Sofer sent a quick past to Bryce Lipinski in the left face-off circle, who whipped the puck past Reichle for a 1-0 lead.
“‘Sofe’ put good pressure on their defenceman and I called for the puck,” said the other Lipinski twin, who netted his fourth of the post-season.
“I knew [Reichle] was good at taking the bottom of the net away so I got the puck upstairs quick,” he added.
But a gritty Minnesota squad stormed back to take a 2-1 lead before the end of the frame.
With Miles Nolan in the box for holding, Evan Erickson moved into the left circle and fired a wrist shot past Lakers’ goalie Jordan Cartney to tie the contest at 5:42.
The Iron Rangers then forged ahead at 16:15 when the Lakers got sloppy trying to clear their zone.
A turnover eventually led to Matt O’Dea finding Jay Routheau in the clear to the right of Cartney, with Routheau sending the puck over the downed netminder to put Minnesota up.
Cartney redeemed himself in the opening minute of the third with a gigantic save from in close to keep it a one-goal game.
That proved crucial as the Lakers worked their way back up the ice—ending up with a 2-on-1 that saw DeBenedet find Lyndon Lipinski driving to the net.
The Grande Prairie, Alta. product deked to his backhand and elevated the puck over Reichle’s pad at 1:43 to square the contest.
The Lakers controlled the third, which ended with a delirious dogpile of players behind their net and high-spirited bedlam in the stands.

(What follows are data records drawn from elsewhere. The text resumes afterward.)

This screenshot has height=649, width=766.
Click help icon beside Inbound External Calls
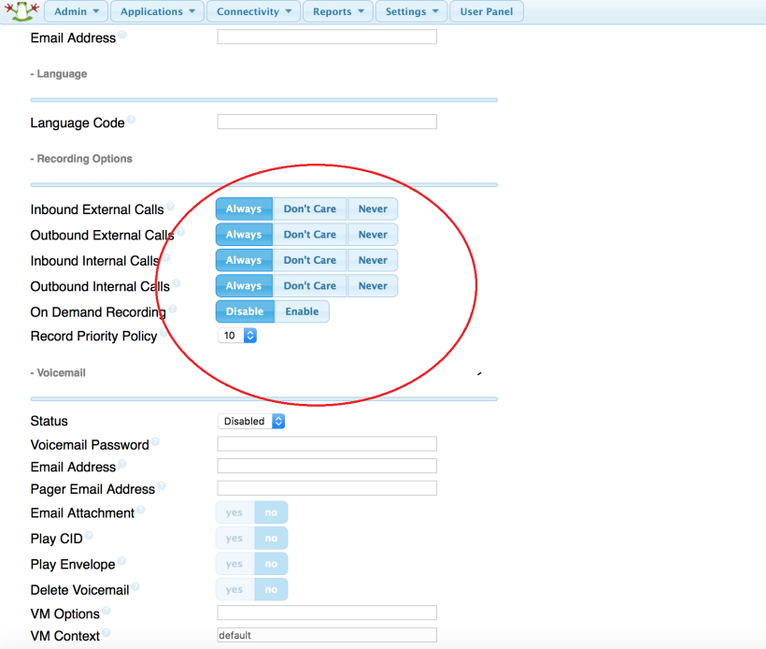(x=170, y=206)
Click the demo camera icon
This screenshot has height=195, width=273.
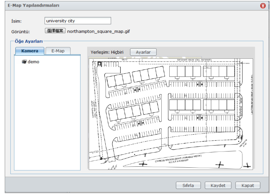(24, 62)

“The crowd was already going strong even in warm-ups,” noted Lyndon Lipinski, who had issued a pointed request after Game 6 for Fort fans to bring the noise for Game 7.
“I’ve never played in front of that many people,” he added.
“This is an unreal feeling, especially being 20 years old and in my last junior season.”
Cartney, who took over in goal for Devin Tappenden after Game 4 and surrendered only five goals in the final three games, said he was glad he could do his part.
“I just prepared for every game like I was going to be playing,” reasoned Cartney, who led the SIJHL in wins, GAA, and save percentage this season but played only one game in the playoffs before stepping in for Tappenden.
“It was tough watching,” he admitted. “But this is the best feeling in the world.”
In related news, Nolan was named the Gongshow Gear Inc. playoff MVP after notching a league-high 15 points in 13 games this post-season.